Hidden valley scenario sensitivity in the CMS muon endcap detector

TL;DR

This paper evaluates CMS detector sensitivity to displaced showers from long-lived particle decays in Hidden Valley models, providing model-independent limits and highlighting theoretical uncertainties in Hidden Valley phenomenology.

Contribution

It introduces a parameterized simulation framework for Hidden Valley scenarios and derives sensitivity and coupling limits, moving beyond simplified models.

Findings

CMS is sensitive to Hidden Valley parameters like scale and mass ratios.

Sensitivity shows weak dependence on Hidden Valley colors or flavors.

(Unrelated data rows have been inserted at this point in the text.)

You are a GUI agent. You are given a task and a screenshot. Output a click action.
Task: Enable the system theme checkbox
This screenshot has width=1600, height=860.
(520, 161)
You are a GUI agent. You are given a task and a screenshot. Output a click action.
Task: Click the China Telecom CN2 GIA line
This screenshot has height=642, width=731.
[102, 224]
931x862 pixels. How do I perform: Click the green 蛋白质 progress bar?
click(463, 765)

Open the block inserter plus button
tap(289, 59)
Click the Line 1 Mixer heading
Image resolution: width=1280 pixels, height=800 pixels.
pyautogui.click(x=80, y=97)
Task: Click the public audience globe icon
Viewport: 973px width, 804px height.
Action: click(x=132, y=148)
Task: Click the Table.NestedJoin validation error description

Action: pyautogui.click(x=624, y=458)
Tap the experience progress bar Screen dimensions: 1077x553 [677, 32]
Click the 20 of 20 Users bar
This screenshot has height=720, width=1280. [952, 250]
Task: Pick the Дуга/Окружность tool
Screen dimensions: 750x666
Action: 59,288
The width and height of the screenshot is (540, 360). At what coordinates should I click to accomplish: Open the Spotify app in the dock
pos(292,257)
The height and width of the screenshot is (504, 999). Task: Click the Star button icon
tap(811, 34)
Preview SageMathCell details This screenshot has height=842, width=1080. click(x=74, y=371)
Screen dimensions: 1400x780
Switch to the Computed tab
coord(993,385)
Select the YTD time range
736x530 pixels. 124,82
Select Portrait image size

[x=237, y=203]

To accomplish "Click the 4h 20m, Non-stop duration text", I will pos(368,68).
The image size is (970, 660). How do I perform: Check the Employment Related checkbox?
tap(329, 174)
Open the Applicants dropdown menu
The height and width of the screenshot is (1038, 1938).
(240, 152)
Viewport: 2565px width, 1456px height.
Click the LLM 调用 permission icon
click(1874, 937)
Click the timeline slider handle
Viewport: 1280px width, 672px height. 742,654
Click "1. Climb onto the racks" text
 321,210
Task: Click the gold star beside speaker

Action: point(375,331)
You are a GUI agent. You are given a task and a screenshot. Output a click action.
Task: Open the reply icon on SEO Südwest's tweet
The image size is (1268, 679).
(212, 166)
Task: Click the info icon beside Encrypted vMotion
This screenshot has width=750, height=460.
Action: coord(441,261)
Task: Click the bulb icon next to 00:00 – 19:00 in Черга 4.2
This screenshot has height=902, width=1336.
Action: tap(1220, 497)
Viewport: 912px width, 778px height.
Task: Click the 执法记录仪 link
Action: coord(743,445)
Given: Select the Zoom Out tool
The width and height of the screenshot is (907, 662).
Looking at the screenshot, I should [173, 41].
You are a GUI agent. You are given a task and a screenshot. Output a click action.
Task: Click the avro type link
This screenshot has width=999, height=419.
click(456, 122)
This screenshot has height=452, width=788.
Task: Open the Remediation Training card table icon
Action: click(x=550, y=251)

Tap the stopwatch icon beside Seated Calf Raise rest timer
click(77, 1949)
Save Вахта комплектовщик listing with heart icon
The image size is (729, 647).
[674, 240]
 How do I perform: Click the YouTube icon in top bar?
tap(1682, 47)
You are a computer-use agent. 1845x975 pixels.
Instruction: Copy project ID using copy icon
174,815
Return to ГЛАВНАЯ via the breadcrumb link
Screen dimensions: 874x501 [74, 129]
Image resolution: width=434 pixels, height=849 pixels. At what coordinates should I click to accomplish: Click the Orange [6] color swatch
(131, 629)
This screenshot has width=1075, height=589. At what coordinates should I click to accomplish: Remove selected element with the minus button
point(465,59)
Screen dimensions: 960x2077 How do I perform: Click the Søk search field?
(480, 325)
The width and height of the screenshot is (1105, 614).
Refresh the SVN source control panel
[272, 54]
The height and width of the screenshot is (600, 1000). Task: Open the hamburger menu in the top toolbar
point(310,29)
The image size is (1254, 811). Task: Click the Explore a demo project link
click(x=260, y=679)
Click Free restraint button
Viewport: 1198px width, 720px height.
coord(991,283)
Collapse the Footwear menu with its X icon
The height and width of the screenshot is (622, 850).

Results depend on the hadronization model used, indicating theoretical uncertainties.

Abstract

We study the sensitivity of the CMS search to displaced showers arising from the decays of long-lived particles in the muon system, within the framework of Hidden Valley scenarios. To establish our simulation setup, we employ a parameterization of Hidden Valley theory space and adopt a hybrid strategy where the lifetime is treated as a free parameter to provide model-independent Hidden Valley quark production cross-section upper limits. Our results indicate that the CMS search is broadly sensitive to variations in Hidden Valley parameters such as the overall scale and relevant mass ratios, while showing comparatively weak dependence on the number of Hidden Valley colors or flavors. The exact quantitative results we derive depend on the underlying hadronization model employed and thus, we urge caution in interpreting the results. Within these limitations, we also establish model-dependent limits on the maximum strength of the mediator coupling to Hidden Valley quarks. Our approach illustrates how one can move beyond simplified model strategies by employing a first-principles-inspired theory setup, while highlighting the theoretical uncertainties inherent in modeling Hidden Valley phenomenology.